Posted By JPCaputo on 15 Sep 2013 05:28 PM 
Theoretically the drop is directly proportional to the load. V=I*R. For real world application with a thin layer of oxidation, a small load (electrically speaking ) may not be enough to overcome the oxidation, and a heavy load will break through the oxidation and provide a good path. The down side is that a very bad connection with a heavy load will cause arcing and overheating and much worse problems. A light load will show the very bad connection without the major problems caused by using a heavy load. 
This is basically how I feel. I don't believe that a bad connection exactly follows V=I*R because as a bad connection is subject to excessive loads, it generates heat. This heat then raises the resistance through the connection partially negating the increase in load and removing linearity from the equation.

Theoretically, the reading with 1 light bulb should be 17.0 volts if it were as simple as that, which is why I asked that it be measured.


----------



## JPCaputo (Jul 26, 2009)

Exactly, with a bad connection linearity goes to hec to an extent. The voltage can drop exponentially more with a bad connection that arcs ( seen it first hand shortly before the solder and plastic melted and bright arcing in a connector, while wondering why I had low voltage across a resistor). Increased resistance increases the voltage drop. 
. With a single lamp, essentially a smaller load, the heating will be less therefore less damage can occur. The voltage should still be much less than expected. 
one thing for sure is that voltage should not go up as you go further away from a feed point as long as there is a load.


----------



## Dan Pierce (Jan 2, 2008)

Todd, I use the old train engineer and I use an incandescent lamp on my RR to load down the 'leaky' Aristo mosfets. 
It also serves to show me that power is on the rails as I attach this bulb to my track away from the feeders. 
When I have a power issue, I immediately know whether power is missing form the track without having to find a meter.


----------



## CliffyJ (Apr 29, 2009)

I agree with Greg, it seems more better to approximate the full load to see what the v-drop really is at that current. Otherwise, you have to try to correct your voltage numbers for that current delta, and hope for the best. 

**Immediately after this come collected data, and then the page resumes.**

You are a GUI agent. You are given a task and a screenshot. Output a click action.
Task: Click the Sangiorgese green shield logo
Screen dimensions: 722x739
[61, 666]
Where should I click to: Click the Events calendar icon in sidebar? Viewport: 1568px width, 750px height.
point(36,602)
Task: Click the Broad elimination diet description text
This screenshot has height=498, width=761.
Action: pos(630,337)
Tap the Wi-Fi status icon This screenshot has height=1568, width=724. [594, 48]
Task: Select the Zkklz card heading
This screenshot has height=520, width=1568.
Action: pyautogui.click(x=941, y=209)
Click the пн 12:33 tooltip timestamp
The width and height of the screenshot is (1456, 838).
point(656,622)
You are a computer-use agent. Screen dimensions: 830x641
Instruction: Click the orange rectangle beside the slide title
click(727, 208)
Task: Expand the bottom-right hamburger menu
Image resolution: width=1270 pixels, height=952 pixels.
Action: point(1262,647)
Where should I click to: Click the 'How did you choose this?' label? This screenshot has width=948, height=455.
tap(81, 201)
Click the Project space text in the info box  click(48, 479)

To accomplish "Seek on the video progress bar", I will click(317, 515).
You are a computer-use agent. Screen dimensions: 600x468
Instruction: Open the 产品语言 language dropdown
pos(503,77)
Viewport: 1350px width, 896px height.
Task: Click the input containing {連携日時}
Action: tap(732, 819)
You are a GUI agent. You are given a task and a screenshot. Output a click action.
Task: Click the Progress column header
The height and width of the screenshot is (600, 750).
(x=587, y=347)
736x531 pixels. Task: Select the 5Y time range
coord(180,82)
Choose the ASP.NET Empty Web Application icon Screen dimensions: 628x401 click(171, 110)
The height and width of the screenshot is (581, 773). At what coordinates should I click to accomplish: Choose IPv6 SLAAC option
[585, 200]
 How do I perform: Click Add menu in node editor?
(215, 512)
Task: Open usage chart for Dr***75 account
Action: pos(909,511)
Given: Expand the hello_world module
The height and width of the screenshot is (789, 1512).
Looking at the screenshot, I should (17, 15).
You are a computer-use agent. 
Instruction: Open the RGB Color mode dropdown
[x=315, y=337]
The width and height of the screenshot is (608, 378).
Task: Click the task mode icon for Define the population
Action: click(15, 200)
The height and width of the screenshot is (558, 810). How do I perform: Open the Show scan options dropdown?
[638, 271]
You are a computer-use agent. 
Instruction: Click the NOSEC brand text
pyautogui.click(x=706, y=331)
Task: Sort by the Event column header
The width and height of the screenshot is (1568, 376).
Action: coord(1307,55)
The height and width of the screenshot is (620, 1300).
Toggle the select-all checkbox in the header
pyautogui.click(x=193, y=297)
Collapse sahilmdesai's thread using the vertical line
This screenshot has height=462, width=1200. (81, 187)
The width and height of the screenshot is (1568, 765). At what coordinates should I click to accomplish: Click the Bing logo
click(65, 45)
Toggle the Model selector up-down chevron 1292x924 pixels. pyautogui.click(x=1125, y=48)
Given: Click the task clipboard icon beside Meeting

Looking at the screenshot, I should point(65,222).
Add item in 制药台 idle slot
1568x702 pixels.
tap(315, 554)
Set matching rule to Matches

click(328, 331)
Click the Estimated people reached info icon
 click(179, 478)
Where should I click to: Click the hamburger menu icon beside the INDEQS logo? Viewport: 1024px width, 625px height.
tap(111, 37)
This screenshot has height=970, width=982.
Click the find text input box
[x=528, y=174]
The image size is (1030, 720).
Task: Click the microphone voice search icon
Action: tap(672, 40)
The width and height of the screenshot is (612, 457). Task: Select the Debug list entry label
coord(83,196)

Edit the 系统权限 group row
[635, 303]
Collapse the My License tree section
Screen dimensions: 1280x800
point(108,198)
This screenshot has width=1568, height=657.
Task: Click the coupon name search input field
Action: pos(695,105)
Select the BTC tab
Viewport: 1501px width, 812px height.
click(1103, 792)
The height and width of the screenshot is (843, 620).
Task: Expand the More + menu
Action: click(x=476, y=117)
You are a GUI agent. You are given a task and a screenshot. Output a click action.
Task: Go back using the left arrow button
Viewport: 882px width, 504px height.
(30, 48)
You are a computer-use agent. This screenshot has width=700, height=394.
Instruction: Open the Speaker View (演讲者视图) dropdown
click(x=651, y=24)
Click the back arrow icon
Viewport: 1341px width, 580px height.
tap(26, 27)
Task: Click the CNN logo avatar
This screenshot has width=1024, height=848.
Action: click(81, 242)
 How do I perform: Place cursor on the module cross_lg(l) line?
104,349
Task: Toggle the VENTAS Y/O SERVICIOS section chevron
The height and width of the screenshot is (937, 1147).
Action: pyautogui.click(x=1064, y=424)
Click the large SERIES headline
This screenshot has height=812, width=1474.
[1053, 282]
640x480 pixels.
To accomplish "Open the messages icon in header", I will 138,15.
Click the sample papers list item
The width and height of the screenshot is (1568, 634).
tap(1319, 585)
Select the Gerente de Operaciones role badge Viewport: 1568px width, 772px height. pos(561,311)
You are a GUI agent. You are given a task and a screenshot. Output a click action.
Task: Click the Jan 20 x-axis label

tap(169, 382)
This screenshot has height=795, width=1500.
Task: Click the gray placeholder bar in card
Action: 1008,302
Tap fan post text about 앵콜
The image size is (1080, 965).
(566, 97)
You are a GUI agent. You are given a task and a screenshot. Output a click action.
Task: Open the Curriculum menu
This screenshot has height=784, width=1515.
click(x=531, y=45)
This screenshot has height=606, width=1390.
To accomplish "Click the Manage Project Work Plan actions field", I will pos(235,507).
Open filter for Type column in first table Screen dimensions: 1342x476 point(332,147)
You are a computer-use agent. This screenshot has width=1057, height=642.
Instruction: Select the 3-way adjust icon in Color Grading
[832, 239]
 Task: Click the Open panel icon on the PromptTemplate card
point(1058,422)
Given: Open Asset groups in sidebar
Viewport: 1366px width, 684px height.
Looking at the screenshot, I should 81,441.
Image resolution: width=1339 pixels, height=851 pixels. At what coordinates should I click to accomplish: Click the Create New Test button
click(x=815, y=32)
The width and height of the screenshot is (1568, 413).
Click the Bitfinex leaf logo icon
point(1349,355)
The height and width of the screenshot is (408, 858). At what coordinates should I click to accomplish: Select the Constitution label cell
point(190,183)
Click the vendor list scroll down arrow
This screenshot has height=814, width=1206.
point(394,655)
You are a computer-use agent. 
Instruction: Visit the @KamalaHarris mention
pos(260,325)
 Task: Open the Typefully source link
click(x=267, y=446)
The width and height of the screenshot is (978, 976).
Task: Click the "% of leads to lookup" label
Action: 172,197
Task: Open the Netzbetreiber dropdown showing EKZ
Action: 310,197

I'm not quite sure what I'm talking about, but here's what I came up with. 

Let's say you had I1, current at testing, and you know what your full current (I2) is. Call it I1 = 2A, I2 = 10A. 
V1 is volts measured at test time, and you want to extrapolate volts under full current, V2. 
If R was constant, R= V1/I1 = V2/I2; R would drop out, and V2=V1*I2/I1. 

But R isn't constant; and all three variables are -- at least I think they are -- varying between the reduced-current and full-current scenarios, for a given reading. Which would mean you can't extrapolate V2.
If you used the above equation, and V1 was 19v, you'd have V2=95v, which wouldn't make sense. 
So with all three elements in flux (V, I, R) it makes sense to try to force one of them to be the same -- in this case, I. Because you're measuring fluctuations in V, as a function of R (different positions on the layout). 

Whether I'm getting it or not, a different benefit with using near-full load has been testing my PSX units, in their trip settings. I was messing up there, and I didn't realize it.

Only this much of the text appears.